What happened

Shares of ServiceNow (NOW -4.03%) climbed 14.5% in November, according to data provided by S&P Global Market Intelligence, as investors celebrated the stock's move to a major index. The cloud computing company also benefited from acting quickly to firm up its leadership structure.

So what

ServiceNow, a provider of cloud-based services that automate workflow and business processes, was dealt a blow in October when CEO John Donahoe accepted an offer to take the top job at Nike. ServiceNow quickly named Bill McDermott, the former CEO of SAP, as Donahoe's replacement but said Donahoe would remain until year's end to ensure a smooth transition.

Cloud computing graphic.

Image source: Getty Images.

McDermott formally assumed the role of CEO on Nov. 18, ahead of schedule, and brought Gina Mastantuono over from Ingram Micro to be chief financial officer.

The appointments helped lift a cloud of uncertainty surrounding ServiceNow, which was putting pressure on the shares. The stock got an additional boost days later when Standard & Poor's said ServiceNow would replace Celgene in the S&P 500 following the latter's acquisition by Bristol-Myers Squibb.

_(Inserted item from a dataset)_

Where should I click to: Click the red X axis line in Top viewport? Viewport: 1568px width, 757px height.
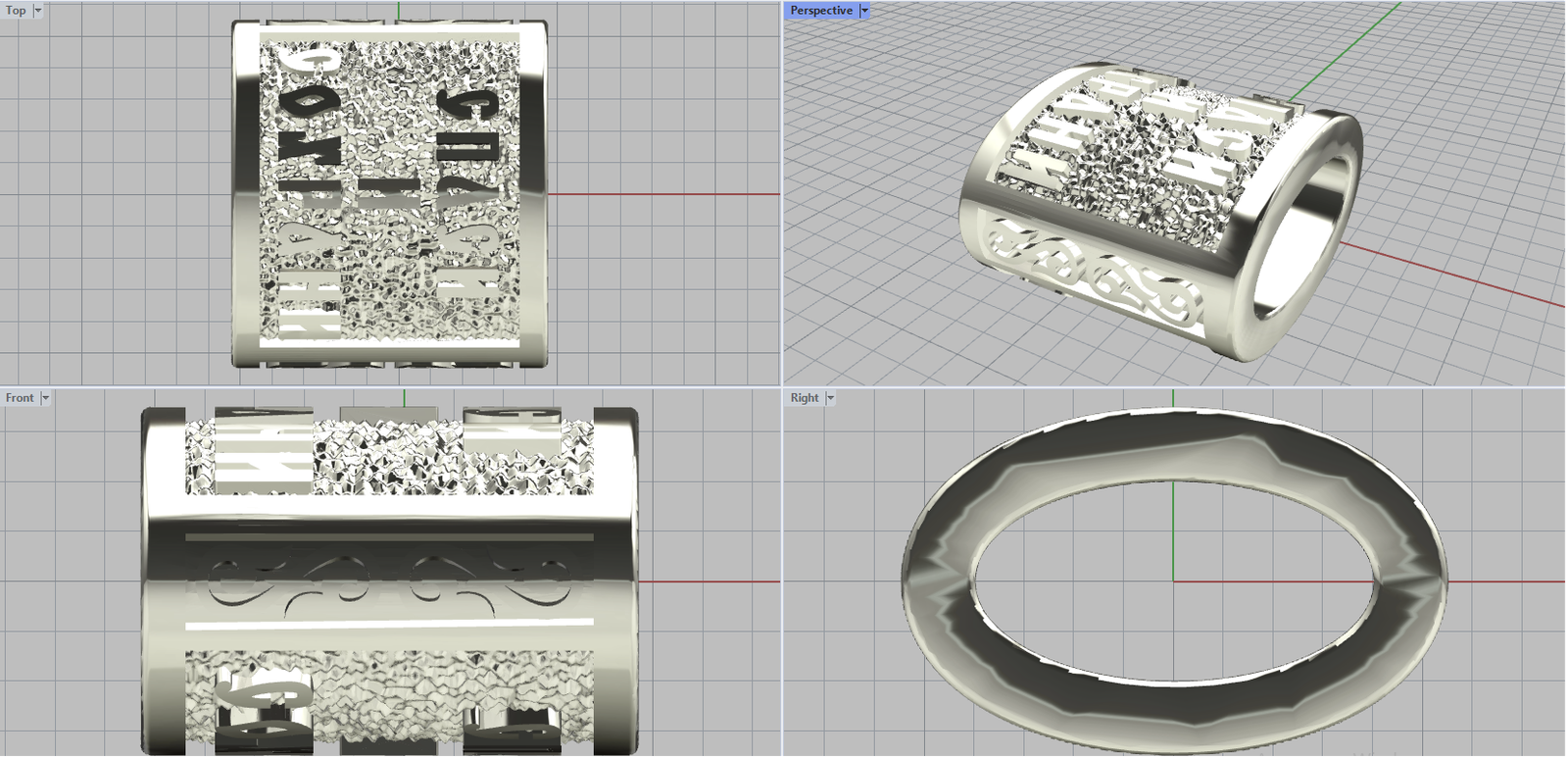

Membership in a large index like the S&P 500 typically gives a stock a lift because inclusion prompts mutual funds that track the index to buy shares.

Now what

Despite the volatility in the C-suite, ServiceNow is performing well, with shares up more than 50% year to date and up more than 260% over the past three years. The company has established itself as a reliable tech stock and still has room to grow as it expands its portfolio to offer legal and finance automation services.

The Donahoe news was a short-term blow to ServiceNow, but in November, the company showed it was quickly regaining its footing.